In case you missed the prequels, click here:
Finger Lakes Intro & Conclusions
Part I – Long Island, Hudson River, Dr. Frank
Part II – Keuka Spring, Chateau Lafayette Reneau
We remained on eastern Seneca after the morning views of Chateau Lafayette Reneau, taking a quick jaunt north to one of the best-known new-era Finger Lakes wineries, Red Newt Cellars Winery & Bistro. I first read about the growth of Red Newt’s legend around the same time it experienced its greatest tragedy, in 2011, when co-founder and executive chef Debra Whiting was killed in a car accident. Her husband, Red Newt founding winemaker David Whiting, forged on, turning the winery into one of the few in the Finger Lakes with an international reputation. He remains in charge as Red Newt’s president, but has recently turned the winemaking reins over to a cerebral, unassuming twentysomething who might already be one of the best Riesling winemakers in North America: Kelby James Russell, a homecoming son now squarely on the global Riesling vanguard.
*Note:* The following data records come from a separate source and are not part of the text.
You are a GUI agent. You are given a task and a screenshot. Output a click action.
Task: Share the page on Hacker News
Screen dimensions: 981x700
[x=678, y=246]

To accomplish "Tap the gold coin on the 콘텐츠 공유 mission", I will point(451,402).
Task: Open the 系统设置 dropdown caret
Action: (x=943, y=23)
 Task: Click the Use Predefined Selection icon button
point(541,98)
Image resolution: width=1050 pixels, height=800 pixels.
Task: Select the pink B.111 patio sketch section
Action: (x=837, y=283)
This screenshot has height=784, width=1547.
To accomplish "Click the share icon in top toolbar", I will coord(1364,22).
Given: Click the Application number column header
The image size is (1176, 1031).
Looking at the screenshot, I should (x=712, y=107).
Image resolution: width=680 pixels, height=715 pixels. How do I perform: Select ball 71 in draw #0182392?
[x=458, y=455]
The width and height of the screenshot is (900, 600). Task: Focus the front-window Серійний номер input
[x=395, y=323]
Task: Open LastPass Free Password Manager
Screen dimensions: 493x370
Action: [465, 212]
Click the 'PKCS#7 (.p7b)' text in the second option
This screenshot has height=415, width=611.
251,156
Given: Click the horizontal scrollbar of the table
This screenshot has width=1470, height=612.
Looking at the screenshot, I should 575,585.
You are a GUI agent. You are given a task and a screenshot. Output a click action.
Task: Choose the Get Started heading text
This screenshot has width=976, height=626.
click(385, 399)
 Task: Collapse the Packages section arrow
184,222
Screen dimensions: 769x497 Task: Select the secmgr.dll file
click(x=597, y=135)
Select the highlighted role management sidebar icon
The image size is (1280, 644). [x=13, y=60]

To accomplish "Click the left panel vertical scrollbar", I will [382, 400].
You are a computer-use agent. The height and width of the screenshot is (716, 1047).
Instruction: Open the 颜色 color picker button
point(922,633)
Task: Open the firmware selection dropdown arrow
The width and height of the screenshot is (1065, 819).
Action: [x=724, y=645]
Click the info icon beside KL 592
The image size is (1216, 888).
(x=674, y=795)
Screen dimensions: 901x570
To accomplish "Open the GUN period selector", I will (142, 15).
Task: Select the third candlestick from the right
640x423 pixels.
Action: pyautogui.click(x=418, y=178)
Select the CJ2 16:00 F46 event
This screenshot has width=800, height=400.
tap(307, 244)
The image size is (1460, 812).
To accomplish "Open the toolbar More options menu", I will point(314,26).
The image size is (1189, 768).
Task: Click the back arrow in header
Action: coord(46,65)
David Whiting and Kelby James Russell, Red Newt.
Russell was born and raised in and around the Finger Lakes area but found a good reason to leave: Harvard. He graduated with a major in Government (poli sci grads unite!) and a minor in Economics but then sought a job in orchestra management to soothe an ongoing passion for music. A trip to Italy ignited a love of wine, however, and Russell returned home to work a harvest with Fox Run Vineyards in 2009. After three years there and an equal number of off-season harvests in the Southern Hemisphere (Marlborough, Tasmania and Barossa), he moved to Red Newt to assume the head winemaker mantle at the venerable age of 25 and almost immediately started pushing the boundaries of New World Riesling.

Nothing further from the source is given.